Quest’attività – ha sottolineato Avagnina – si inserisce nel comunque più ampio e continuo lavoro dell’Anpi «ora che i protagonisti della Resistenza non ci sono più» e proprio per questo di rende ancora più necessario un impegno per mantenerne viva la memoria che è proprio compito dell’Anpi: E in tal modo rispondendo alle critiche che periodicamente colpiscono l’associazione partigiani e sul suo ruolo nella società, oggi che i partigiani appunto non ci sono più: «Occorre sostituire la testimonianza con il lavoro storico, così come è stato fatto in tutti questi anni con gli interventi nelle scuole».
L’iniziativa è stata presentata nel corso di una conferenza stampa tenutasi alla stessa sede dell’Anpi lecchese e alla quale sono intervenuti il presidente provinciale dell’Associazione partigiani Enrico Avagnina e il responsabile del progetto Angelo De Battista.
Angelo De Battista e Enrico Avagnina
Le schede contendono dati personali (generalità, nome di battaglia, luogo di nascita e residenza, studi, professione), esperienze militari (esercito italiano, truppe della Repubblica sociale o tedesche dopo l’8 settembre), partecipazione alla Resistenza (formazione di appartenenza, periodo di presenza, ruolo e compiti, prigionia o deportazione, decorazione e, per quanto concerne i Caduti, i dati relativi alla morte: come, dove e quando).
Un lavoro di documentazione comunque “aperto”, come ha spiegato Avagnina: si tratta di dati che potranno essere corretti e implementati in base al reperimento di nuove informazioni che proprio la pubblicazione delle schede potrà peraltro favorire.
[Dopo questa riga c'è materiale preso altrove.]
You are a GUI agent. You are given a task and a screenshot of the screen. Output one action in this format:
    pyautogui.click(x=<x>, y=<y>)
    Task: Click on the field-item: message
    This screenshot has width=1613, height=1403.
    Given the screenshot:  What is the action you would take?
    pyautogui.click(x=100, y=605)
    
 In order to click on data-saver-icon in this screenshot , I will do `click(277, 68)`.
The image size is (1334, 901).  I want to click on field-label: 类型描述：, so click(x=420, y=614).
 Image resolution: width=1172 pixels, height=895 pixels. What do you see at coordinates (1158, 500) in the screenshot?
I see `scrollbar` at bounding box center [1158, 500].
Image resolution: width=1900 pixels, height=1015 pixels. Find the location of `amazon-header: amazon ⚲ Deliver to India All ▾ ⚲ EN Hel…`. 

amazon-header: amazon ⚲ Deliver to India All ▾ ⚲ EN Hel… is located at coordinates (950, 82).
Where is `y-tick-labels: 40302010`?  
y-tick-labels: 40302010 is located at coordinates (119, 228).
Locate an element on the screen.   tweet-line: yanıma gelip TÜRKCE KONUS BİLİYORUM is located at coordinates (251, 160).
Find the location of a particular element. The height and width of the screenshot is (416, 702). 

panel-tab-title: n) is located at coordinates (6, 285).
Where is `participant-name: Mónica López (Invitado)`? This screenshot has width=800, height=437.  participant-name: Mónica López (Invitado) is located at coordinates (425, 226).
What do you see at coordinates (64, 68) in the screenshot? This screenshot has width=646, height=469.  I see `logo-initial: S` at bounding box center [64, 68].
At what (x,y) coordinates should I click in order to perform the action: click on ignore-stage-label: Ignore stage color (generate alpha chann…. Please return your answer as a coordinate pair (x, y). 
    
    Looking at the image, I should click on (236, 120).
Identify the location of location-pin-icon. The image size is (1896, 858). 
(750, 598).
A questo proposito, inoltre, l’Anpi invita chiunque abbia documenti o informazioni utili a segnalarli scrivendo a segreteria@anpilecco.it.
La documentazione ha comunque un paio di limiti, ha rilevato De Battista. Da un lato l’esiguo numero di donne (solo il 6% delle schede è relativo a figure femminili) dovuto principalmente al fatto che il censimento privilegiava l’aspetto militare della Resistenza e quindi i combattenti veri e propri, trascurando tutto il resto della rete di sostegno alla lotta clandestina. Dall’altro l’assenza – per quanto contenuta in un paio di decine – di nomi anche di spicco della lotta resistenziale, basti pensare a quello di Angela Locatelli Guzzi. I motivi delle lacune sono diversi: la decisione del singolo che decise di non compilare la scheda del governo militare alleati o perché combatterono in altra provincia o in altra regione, come per esempio Pierino Vitali che, dopo la battaglia di Erna e la dispersione dei partigiani lecchesi, si trasferì nel Novarese e là trovò la morte.
Si tratta di limiti che si potranno almeno in arte superare quando, attraverso la pubblicazione on line, vi sarà completo accesso alle pratiche per il riconoscimento delle qualifiche partigiane della Lombardia ora conservate nella sezione “Ricompart” (Riconoscimento Partigiani) presso l’Archivio centrale di Stato.
Quest’attività – ha sottolineato Avagnina – si inserisce nel comunque più ampio e continuo lavoro dell’Anpi «ora che i protagonisti della Resistenza non ci sono più» e proprio per questo di rende ancora più necessario un impegno per mantenerne viva la memoria che è proprio compito dell’Anpi: E in tal modo rispondendo alle critiche che periodicamente colpiscono l’associazione partigiani e sul suo ruolo nella società, oggi che i partigiani appunto non ci sono più: «Occorre sostituire la testimonianza con il lavoro storico, così come è stato fatto in tutti questi anni con gli interventi nelle scuole».